Gillie Drinkall is a CAFOD school volunteer who has been visiting schools in South London to talk about Zimbabwe, and to introduce the Lent Give it up challenge.
A primary school in South London. A very small boy approached me and apologised for not being at my previous assembly as he was in hospital. He then confided, with breathless excitement, “It’s my birthday in six days’ time!”. I wished him “Happy Birthday … in six days’ time” and turned to a slightly older boy who wanted to know how to give money to CAFOD as soon as possible. I was reminded how much I enjoy talking to small children.
I have scheduled visits to an unusually high number of schools this Lent to share stories from Zimbabwe and to talk about the Give it up challenge. As ever, until the first assembly unfolds, I am never quite sure how the children will respond. This time I was going to try and show all the schools the short film featuring Svondo and his mother Marian who live in Zimbabwe.
I asked the children to think about their favourite games, and they very much enjoyed discussing this, and I enjoyed the variety of answers – cricket in Lewisham, a posse of chess enthusiasts in Mortlake and lots of footballers in Tooting. I did find that the level of escalating noise slightly alarming as they shared their enthusiasms with their neighbours. I quickly moved on to the more thought-provoking issue of why someone might not be able to play their favourite game (homework was a reassuringly sensible reason why not). This led on to the introduction of the topic of malnutrition and then the concept of the UN Rights of the Child which interested the older years.

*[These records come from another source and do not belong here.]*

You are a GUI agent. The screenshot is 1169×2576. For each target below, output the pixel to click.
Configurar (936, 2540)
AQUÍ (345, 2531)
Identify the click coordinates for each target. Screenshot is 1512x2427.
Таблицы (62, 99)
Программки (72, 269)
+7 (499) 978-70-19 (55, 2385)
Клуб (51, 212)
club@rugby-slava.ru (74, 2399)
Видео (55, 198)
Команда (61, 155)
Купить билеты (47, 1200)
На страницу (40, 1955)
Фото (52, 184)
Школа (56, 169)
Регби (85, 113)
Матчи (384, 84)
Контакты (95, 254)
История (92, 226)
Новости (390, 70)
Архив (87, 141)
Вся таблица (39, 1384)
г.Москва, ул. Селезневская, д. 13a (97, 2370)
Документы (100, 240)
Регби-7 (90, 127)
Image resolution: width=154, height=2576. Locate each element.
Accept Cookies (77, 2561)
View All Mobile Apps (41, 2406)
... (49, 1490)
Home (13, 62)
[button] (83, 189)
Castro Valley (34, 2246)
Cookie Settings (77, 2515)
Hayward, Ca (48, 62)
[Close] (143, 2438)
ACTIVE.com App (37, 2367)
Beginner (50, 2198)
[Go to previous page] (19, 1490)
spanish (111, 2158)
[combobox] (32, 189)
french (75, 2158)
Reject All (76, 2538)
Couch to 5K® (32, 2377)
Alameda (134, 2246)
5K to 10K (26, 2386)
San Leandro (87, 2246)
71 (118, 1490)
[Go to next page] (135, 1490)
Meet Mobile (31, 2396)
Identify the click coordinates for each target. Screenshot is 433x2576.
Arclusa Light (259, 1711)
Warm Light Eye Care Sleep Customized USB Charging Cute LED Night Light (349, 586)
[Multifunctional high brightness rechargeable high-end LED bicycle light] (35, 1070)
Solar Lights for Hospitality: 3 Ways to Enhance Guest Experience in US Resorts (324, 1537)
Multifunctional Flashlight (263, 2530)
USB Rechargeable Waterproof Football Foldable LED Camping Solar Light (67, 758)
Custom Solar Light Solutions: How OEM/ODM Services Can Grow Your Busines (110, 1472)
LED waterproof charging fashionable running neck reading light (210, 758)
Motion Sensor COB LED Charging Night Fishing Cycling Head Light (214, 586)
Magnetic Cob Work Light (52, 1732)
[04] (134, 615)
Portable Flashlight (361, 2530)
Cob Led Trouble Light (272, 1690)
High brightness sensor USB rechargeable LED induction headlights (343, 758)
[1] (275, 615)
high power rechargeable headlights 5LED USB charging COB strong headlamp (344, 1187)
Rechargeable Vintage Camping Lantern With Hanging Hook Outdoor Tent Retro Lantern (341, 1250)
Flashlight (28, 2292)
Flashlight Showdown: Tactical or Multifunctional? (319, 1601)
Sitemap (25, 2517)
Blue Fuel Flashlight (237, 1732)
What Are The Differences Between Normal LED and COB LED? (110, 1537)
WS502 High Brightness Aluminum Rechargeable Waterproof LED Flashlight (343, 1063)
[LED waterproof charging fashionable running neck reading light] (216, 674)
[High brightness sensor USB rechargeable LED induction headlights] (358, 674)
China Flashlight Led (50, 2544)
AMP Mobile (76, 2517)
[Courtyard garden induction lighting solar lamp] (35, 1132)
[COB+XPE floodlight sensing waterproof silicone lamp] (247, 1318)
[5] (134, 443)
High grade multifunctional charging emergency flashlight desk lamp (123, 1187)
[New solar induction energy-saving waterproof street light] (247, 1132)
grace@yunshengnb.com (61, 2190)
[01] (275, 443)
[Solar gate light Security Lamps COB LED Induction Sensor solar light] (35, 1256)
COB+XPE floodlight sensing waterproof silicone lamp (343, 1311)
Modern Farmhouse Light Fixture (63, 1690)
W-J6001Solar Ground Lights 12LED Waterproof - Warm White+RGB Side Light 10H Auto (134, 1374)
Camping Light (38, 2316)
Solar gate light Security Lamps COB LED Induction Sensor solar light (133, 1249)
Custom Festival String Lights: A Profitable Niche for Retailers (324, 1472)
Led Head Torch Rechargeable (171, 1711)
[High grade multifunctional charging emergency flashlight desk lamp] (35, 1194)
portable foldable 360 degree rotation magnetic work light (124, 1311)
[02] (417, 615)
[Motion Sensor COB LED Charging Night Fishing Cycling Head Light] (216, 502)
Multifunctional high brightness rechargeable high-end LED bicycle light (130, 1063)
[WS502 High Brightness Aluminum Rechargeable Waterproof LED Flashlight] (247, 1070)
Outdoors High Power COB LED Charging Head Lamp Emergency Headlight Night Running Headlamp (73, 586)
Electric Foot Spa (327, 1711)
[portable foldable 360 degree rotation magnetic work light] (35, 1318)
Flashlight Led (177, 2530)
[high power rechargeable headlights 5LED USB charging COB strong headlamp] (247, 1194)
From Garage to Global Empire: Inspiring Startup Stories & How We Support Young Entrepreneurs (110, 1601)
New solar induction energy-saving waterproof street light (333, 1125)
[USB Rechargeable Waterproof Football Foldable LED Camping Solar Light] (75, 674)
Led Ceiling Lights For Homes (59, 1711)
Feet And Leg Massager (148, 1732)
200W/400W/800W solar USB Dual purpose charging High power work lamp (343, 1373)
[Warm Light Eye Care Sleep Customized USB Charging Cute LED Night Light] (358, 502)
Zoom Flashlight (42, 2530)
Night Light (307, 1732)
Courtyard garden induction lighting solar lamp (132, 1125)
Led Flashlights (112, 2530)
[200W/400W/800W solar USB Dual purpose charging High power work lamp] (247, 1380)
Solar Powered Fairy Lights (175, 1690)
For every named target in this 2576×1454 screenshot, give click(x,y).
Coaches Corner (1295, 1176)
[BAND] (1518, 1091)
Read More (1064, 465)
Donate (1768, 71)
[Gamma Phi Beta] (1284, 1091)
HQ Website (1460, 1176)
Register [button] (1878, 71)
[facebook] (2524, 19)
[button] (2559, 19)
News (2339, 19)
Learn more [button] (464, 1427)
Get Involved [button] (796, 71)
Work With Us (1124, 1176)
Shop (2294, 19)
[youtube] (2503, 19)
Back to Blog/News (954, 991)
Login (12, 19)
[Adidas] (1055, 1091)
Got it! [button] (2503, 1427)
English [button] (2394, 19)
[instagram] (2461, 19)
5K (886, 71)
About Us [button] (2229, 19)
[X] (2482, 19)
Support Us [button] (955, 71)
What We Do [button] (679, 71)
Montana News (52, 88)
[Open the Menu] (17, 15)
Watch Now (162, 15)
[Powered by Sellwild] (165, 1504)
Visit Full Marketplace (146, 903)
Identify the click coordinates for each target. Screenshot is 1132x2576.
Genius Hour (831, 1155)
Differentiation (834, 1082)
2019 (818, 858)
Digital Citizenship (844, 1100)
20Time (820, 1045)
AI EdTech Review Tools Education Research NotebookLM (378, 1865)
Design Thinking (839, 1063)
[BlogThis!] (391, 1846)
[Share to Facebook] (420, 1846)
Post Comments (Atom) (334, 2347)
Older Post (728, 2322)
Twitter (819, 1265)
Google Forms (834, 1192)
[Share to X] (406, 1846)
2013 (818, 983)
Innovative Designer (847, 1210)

I explained that around the world malnutrition stops some children from being able to play, about how malnutrition is when you don’t have the right nutrients to be healthy, and that this can happen when people do not have enough food to eat. It stops children from having enough energy to play. I then introduced the idea of rights, and explained that every child has the right to food and the right to play.
Svondo’s mother Marian said “A malnourished child is always tired. She or he never plays with others.”
Technological challenges seem to be a part of an education volunteer’s life but happily, so far with the involvement of one teacher, two headteachers, a couple of technologically minded year 6s and myself, we have risen to the challenge and shown the film.
The film was watched intently by all children from reception to year 6. Thanks to training from CAFOD partners, Marian and her community have learned how to set up a community garden. My questions regarding the nutritional qualities of peanut butter, Svondo’s football, the types of vegetables the family grow, how solar panels are helping the community, and what sort of animals the fences would keep out were all answered impeccably.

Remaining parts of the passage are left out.